▶ [Task brief] Set the data down once more, exactly as it is written.

▶ [Listed entries]
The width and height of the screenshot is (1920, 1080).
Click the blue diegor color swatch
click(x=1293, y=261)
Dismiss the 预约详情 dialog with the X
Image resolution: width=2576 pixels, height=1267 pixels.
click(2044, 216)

▶ [Output below]
The width and height of the screenshot is (1920, 1080).
Click the blue diegor color swatch
click(x=1293, y=261)
Dismiss the 预约详情 dialog with the X
Image resolution: width=2576 pixels, height=1267 pixels.
click(2044, 216)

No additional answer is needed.